Often the wisdom in a Sunday School classroom comes from the participants and not from the leader.
This past Sunday, my class was discussing the Animate:Practices episode with Phyllis Tickle talking about Sacraments. After a pretty light conversation, it turned to two questions: infant baptism and open communion. Almost everyone chimed in and had a good back-and-forth…and then one of them said:
The thing is with the Sacraments is that they get you into trouble. All of them are about boundaries and who can take it or experience it, and those things are where people get into trouble.
Sacraments with Requirements?
There’s a lot of truth to what my Sunday School participant said.
To define what we are talking about, Sacraments are specific practices (like baptism and eucharist) that are highly ritualized and have significant meaning. They are outward and visible signs of the invisible, inward, spiritual grace given by God. Sacraments are Christian practices that order our lives and give a structure that sustains Christian living. They are not necessary for salvation, but are means of grace that help inaugurate the Christian journey, signify turning points, and sustain the Christian life.
Actually, that’s the textbook definition (from my United Methodist ordination papers). The reality is that in the Christian tradition, Sacraments are incredibly divisive.
Even if we limit our consideration to the two most-shared Sacraments across Christendom (baptism and communion), there’s deep and wide variance:
- Baptism: Southern Baptists hold to believer baptisms only, Catholics believe in baptizing babies (but only if they will be raised in the Catholic faith), and most Protestants affirm infant baptism. Many traditions require a catechumenate process beforehand; some will call you down and baptize you previously unseen. Many fundamentalist churches recognize only submersion baptism, whereas I heard a story of a Presbyterian preacher who belatedly saw he didn’t have any water in the baptismal font and he baptized the child anyway with just air.
- Communion: Catholics believe the wine becomes Jesus’ blood, whereas others see it as a reminder (memorial) or the real presence (ie. non-icky) of Christ. Episcopalians use real wine while post-Temperance Methodists use grape juice, and Mormons use water. Catholics only serve to Catholics (in good standing), many denominations only serve to Christians, and Methodists practice an open table where one may not even need be Christian to partake but need only a desire to know Christ better.
Getting into Trouble
With so much variance and rules, there’s bound to be moments when one is excluded from a Sacrament. The visceral response to being excluded from a Sacrament is one shared by many, especially when it comes to Protestants attending a Catholic funeral or wedding or teaching at a Catholic school and being denied Communion.

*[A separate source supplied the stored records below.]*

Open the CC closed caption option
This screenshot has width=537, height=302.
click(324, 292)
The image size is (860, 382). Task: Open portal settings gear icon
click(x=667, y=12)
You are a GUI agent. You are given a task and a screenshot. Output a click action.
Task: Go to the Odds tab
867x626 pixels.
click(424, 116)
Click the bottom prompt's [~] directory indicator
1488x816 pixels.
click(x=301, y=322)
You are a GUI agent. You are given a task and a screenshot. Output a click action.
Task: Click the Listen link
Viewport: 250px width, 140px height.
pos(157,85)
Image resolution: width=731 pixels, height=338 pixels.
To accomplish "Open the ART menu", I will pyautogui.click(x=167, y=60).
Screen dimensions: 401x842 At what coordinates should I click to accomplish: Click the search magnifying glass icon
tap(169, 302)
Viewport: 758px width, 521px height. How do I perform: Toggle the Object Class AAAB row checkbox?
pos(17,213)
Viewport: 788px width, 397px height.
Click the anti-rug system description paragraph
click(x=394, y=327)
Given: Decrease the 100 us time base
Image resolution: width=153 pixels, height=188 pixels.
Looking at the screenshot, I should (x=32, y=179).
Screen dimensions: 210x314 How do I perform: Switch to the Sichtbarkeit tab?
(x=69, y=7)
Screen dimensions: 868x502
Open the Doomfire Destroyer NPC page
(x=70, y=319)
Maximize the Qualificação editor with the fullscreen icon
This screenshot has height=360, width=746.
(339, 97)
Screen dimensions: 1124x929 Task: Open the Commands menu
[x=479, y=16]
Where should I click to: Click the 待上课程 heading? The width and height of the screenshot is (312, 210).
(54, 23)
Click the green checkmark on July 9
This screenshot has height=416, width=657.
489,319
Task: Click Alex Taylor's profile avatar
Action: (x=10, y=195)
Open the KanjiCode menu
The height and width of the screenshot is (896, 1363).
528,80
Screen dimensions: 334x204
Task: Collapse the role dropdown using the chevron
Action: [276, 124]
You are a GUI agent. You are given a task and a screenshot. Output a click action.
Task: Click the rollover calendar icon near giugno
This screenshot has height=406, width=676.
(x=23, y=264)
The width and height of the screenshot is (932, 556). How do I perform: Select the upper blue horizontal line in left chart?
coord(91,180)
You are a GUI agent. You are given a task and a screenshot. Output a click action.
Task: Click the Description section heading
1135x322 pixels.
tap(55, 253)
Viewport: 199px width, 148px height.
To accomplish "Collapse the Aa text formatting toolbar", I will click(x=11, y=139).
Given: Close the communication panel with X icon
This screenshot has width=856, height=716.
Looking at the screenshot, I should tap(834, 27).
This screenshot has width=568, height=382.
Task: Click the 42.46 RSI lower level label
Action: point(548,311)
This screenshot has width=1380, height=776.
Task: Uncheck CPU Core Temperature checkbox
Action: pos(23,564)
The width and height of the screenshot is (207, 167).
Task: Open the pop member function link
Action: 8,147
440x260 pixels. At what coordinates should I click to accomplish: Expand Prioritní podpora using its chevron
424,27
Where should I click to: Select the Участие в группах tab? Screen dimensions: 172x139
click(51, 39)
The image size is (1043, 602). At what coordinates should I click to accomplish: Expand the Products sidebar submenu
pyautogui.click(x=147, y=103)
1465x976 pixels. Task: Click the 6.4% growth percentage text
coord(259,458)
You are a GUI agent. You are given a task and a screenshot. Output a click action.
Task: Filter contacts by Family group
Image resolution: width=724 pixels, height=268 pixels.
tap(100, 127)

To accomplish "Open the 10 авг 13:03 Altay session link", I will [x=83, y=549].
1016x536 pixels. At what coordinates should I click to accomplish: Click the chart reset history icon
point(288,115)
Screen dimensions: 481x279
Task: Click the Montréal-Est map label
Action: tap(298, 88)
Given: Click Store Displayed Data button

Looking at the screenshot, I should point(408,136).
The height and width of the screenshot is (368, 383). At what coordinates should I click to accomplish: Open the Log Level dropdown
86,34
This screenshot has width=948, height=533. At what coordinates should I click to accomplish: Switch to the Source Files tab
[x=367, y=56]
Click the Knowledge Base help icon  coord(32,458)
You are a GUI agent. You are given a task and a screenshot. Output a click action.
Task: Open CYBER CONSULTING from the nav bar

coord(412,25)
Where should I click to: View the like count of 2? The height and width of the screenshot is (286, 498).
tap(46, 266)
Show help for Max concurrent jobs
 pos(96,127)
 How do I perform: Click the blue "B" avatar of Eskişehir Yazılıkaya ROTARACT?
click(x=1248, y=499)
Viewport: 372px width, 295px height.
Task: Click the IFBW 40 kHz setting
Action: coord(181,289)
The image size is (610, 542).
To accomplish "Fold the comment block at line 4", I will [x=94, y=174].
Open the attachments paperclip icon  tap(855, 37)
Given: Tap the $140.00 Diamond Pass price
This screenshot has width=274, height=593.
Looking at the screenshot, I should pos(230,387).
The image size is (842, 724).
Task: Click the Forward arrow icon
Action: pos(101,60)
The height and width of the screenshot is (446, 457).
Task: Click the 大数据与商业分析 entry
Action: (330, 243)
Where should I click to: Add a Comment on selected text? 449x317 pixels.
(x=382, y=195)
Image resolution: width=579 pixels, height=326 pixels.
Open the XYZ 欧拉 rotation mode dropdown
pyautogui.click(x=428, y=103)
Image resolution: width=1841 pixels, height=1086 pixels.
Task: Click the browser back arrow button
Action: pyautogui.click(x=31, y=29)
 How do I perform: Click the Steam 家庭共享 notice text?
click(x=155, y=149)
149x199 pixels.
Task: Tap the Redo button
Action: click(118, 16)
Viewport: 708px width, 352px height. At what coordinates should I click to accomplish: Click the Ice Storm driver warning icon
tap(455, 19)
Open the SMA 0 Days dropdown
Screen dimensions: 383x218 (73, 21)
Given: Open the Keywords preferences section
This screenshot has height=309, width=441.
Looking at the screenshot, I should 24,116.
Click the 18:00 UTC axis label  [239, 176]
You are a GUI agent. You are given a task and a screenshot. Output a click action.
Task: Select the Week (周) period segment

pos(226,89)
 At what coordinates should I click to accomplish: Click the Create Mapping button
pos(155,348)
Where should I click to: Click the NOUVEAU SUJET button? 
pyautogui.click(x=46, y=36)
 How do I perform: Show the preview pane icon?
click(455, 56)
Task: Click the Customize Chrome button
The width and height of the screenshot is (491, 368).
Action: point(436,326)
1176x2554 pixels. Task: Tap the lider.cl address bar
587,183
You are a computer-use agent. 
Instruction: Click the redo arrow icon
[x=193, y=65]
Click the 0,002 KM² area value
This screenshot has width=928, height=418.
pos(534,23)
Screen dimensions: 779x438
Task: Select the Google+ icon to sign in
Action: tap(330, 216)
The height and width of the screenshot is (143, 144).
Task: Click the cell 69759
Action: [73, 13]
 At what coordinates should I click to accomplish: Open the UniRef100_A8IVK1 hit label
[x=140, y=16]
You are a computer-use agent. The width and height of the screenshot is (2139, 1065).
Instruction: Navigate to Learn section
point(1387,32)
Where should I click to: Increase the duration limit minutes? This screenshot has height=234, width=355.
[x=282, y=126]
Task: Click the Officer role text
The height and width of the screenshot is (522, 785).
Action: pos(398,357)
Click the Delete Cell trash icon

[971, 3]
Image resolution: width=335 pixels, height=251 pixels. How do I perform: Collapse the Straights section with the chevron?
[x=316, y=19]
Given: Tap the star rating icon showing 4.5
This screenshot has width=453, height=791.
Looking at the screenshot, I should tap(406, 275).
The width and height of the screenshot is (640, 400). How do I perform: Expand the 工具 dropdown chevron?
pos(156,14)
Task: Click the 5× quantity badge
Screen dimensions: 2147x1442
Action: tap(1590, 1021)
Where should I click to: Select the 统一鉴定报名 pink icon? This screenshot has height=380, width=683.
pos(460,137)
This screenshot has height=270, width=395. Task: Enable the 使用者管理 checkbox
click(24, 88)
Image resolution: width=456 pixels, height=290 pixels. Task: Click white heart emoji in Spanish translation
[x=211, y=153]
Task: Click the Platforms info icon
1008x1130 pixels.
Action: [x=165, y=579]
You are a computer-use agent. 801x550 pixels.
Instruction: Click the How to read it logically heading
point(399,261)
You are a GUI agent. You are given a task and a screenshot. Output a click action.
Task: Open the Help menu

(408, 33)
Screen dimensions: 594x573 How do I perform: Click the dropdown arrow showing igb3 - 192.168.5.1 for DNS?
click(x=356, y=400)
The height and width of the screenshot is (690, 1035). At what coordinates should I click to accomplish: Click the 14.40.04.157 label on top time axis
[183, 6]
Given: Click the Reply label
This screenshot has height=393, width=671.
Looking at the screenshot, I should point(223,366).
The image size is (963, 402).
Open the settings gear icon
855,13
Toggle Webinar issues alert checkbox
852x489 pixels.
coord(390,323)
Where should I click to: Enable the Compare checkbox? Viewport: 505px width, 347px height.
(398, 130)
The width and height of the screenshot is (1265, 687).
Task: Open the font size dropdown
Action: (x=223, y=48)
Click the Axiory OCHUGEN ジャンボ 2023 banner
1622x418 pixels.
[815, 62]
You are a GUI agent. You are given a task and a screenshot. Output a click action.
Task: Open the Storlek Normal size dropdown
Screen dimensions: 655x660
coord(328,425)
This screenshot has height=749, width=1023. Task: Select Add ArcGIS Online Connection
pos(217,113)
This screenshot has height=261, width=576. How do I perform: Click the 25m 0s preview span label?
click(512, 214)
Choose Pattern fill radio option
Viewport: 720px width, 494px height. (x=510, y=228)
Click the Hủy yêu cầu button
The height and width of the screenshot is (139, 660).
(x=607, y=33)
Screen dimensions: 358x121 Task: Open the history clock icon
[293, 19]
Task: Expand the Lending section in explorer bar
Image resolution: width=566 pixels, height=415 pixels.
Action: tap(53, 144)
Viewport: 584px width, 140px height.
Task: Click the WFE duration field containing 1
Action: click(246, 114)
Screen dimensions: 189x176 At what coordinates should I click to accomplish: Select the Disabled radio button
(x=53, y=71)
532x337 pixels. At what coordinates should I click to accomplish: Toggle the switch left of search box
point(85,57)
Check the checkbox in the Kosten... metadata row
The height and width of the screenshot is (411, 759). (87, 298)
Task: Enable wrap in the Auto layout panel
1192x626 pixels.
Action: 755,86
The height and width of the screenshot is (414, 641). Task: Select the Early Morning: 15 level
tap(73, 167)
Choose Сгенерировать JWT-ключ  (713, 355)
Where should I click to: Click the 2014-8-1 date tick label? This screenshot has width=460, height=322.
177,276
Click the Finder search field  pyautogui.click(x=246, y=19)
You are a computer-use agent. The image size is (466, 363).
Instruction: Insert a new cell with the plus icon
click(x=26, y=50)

It’s in those moments of exclusion–no matter how rigorously theologically maintained or pure of thoughtfulness the action is–that the Sacraments get us into trouble. We get into trouble when we cross a boundary or note that we are on the other side of a boundary, and no matter how deeply committed we are to our own faith tradition, it impacts us in ways that separate us from the holiness of God in that moment.
Sacramentality without Limits?
Because humans have codified and segmented Christendom through barriers and rules regarding water and wine, I wonder if we need to rely on something different.
If we humans have chopped up the Sacraments, can we still hold onto seeking Sacramentality?
Sacramentality is the belief that God’s grace has been received through participating in the activity instituted by God. Sacraments like Baptism and Communion are rituals that connect us to the church’s past as if threaded onto an ever-long tapestry, like Phyllis Tickle said in the Animate:Practices video.
But beyond the moment of the sacrament, sacramental living means approaching all aspects of life as a means for sharing and receiving God’s grace. We are empowered to live God-directed lives outside the context of the Church and its rituals. Regardless of how codified and segmented the actual Sacraments are, they are meant to empower us to take that sacramental living into the messiness of the world. Sacraments are not mountaintops but instead are pit stops that reconnect us so that we can go about our task of reconnecting our diaspora of a world. The grace conferred by these Sacraments empower our bodies to do good works for the Reign of God and continue to seek reconciliation, peace, and justice in the world (2 Cor 5:17-21) for all those that have bodies and all those who need to know the love of God.
Perhaps the Sacraments have layers of exclusion and particularity because we have the inverted belief that what we believe about the Sacraments defines how we live out our sacramental living beyond the altar space. I believe the opposite is more true: how we live sacramentally ought to define how we view our Sacraments. If we live a life of inclusion and grace, then why are our communion tables closed, or our baptisms by one particular “valid” method?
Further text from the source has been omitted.